Las rodillas de Elsa
Temblaron. Como si fueran la WTC1 y la WTC2, vi cómo se estremecían y hasta creí percibir que sus rótulas humeaban. Afortunadamente, no se derrumbaron, las rodillas de Elsa claro. Pasado un rato, se serenó, pero desde aquel día la veo obsesionada con los americanos, los ascensores, los rascacielos, el suministro de gas, y hasta con su muñeca Sherezade, de la que ya no parece fiarse tanto como antes. Yo le digo que, casi con toda seguridad, Osama Bin Laden no ha oído hablar jamás de San Sebastián, y que aquí no hay rascacielos, ni pentágonos, que aquí tenemos la Concha y que no tiene sentido jumbosuicidarse contra la Concha, ni siquiera para tomarse un baño diferente, aunque sea el último. Sin embargo, ella no las tiene todas consigo, y me habla del Guggenheim y de San Mamés, aunque lo que más le preocupa es lo del festival de cine; le inquieta eso de que las estrellas americanas no hayan querido aparecer por aquí.
Bueno, paso por alto que las manos de Bin Laden le parezcan más bonitas que las mías y procuro tranquilizarla diciéndole que si las estrellas no han venido a San Sebastián no ha sido por miedo a que aquí pudieran confundir los cubos de Moneo con el Pentágono, sino por solidaridad con las víctimas del desastre. Ella me responde que cuando los americanos temen es que temen de verdad, y que esos no han venido porque tienen miedo a volar, al Cantábrico -que igual es tierra de moros-, y hasta a la pantalla del cine, no vaya a ser que cuando se apaguen las luces de la sala y aquello se ilumine con estruendo cuadrafónico, la luz sea la del luminoso túnel del no retorno. Luego, es ella la que me deslumbra con su sagacidad habitual y me confiesa que lo que le molesta de verdad del festival de San Sebastián es su síndrome eurocéntrico.

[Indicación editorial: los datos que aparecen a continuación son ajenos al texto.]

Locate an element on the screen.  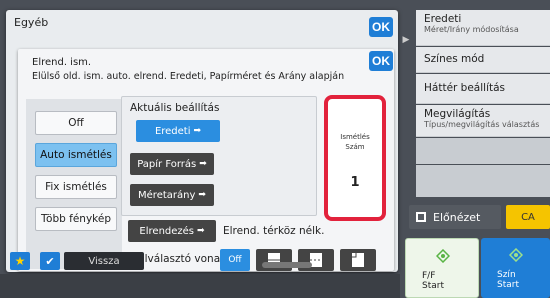
right-item-title: Eredeti is located at coordinates (443, 19).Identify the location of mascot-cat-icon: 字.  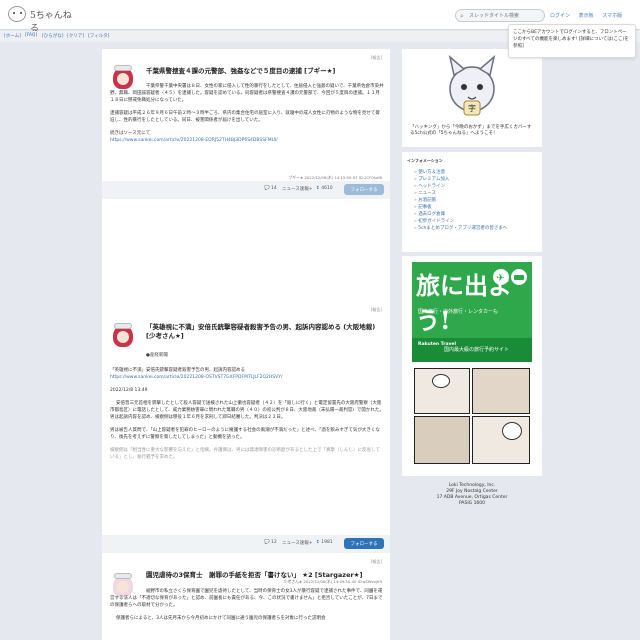
(472, 86).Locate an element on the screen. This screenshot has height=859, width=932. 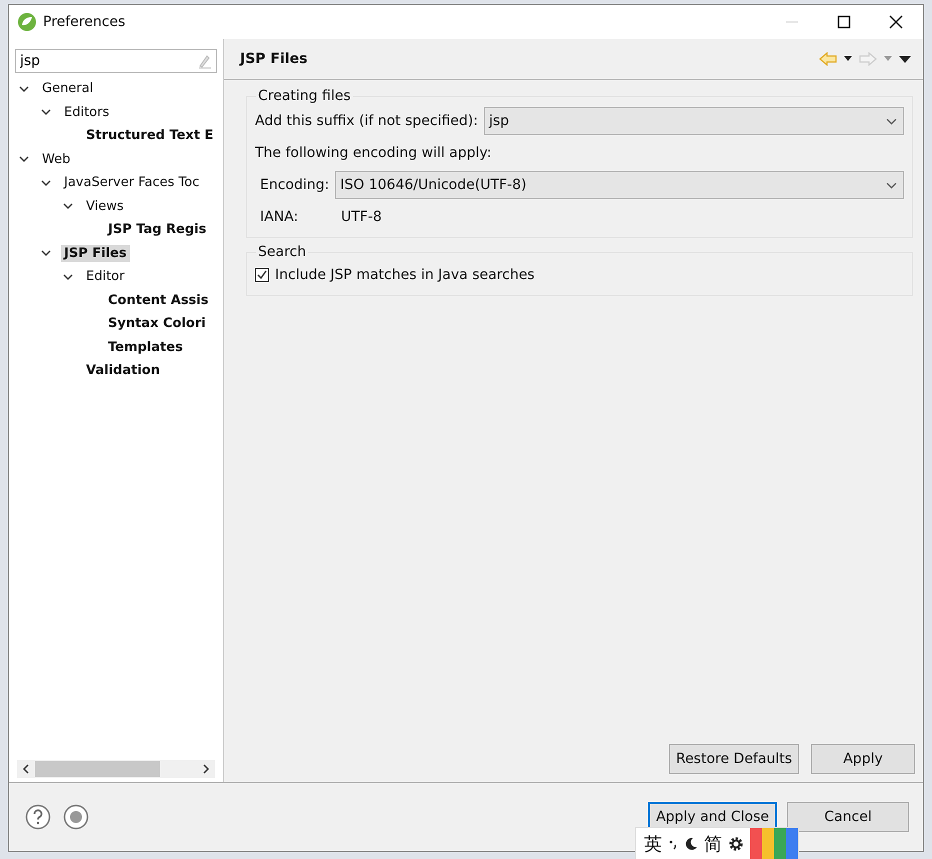
tree-item: JSP Files is located at coordinates (96, 253).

Me quedo boquiabierto y trato de indagar qué quiere decir con eso. Me lo explica con la locuacidad de pitonisa que le caracteriza cuando está segura de algo que, como afirma ella, no cabe en ningún diccionario. Yo le suelo objetar que no cabrá en el suyo, pero después de escucharla suelo concluir que seguramente tiene razón. Igual que sus rodillas no entran en ningún diccionario, tampoco Elsa, ella entera, lo hace, y sus palabras suelen ser a su cuerpo lo que las torres gemelas incendiadas fueron a sus rodillas; yo me di cuenta de la catástrofe, de que aquello no era un telefilm, gracias a éstas y a la angustia que me produjeron. Y bien, ella no entendía toda aquella mendicidad del festival hacia las estrellas americanas, sin las que el evento parecía venirse abajo. De repente, protesta, nos vienen con el 'América nos salva' después de pasarnos la vida despotricando de los americanos. El personal del servicio siempre acaba salvando la mansión del fuego, sentencia, y es así como pretendemos dar a entender que vemos a los americanos; no podemos soportar ser en realidad nosotros el personal del servicio y usamos con ellos el desdén del señorito. Todo lo que hacen está mal, y antes Uganda, salvo para hacer de floripondios. Claro que, sonríe, con el centro floral se llevan las perras, pero en el fondo nos viene bien porque eso nos permite seguir siendo desdeñosos. Es cuestión de hidalguía.
Su amiga Lola, por ejemplo, le había dicho después de la catástrofe que también ella era neoyorquina; no de una granja perdida de Oregón, que era de donde en realidad podía ser, sino neoyorquina y de la quinta, seguro. Y es que lo mejor de los americanos nunca es de los americanos, no, es nuestro. Y lo mejor de los americanos suelta lo de la Justicia infinita y nos pone a pasear su poderío y nos da el berrinche. Con el nuevo telefilm nos olvidamos del de la semana pasada, y luego nos sacan a los talibán, que parece que están rodando una película de Jesucristo, y claro, nos quedamos con el peplum. A ella con lo de la guerra era como si le vaciaran la matriz, pero no estaba de acuerdo con su amiga Lola, otra vez, y la historia que se había montado con los refugiados afganos, que eran todos guapísimos. Según su amiga, era la Justicia Infinita la causante de aquel éxodo que luego quería remediar con leche en polvo. Ella le había replicado que si los talibán hubieran entregado al monísimo Bin Laden, o hubieran decretado su caza y captura, o hubieran colaborado para ello y para desmantelar los campos de entrenamiento de Al Qaeda con los demás países, no hubiera habido éxodo, ni guerra, ni Bush hubiera puesto en ridículo a Dios. Claro que igual se les hubieran despelotado las mujeres. Y entonces no son las rodillas de Elsa las que tiemblan, sino su cuerpo entero.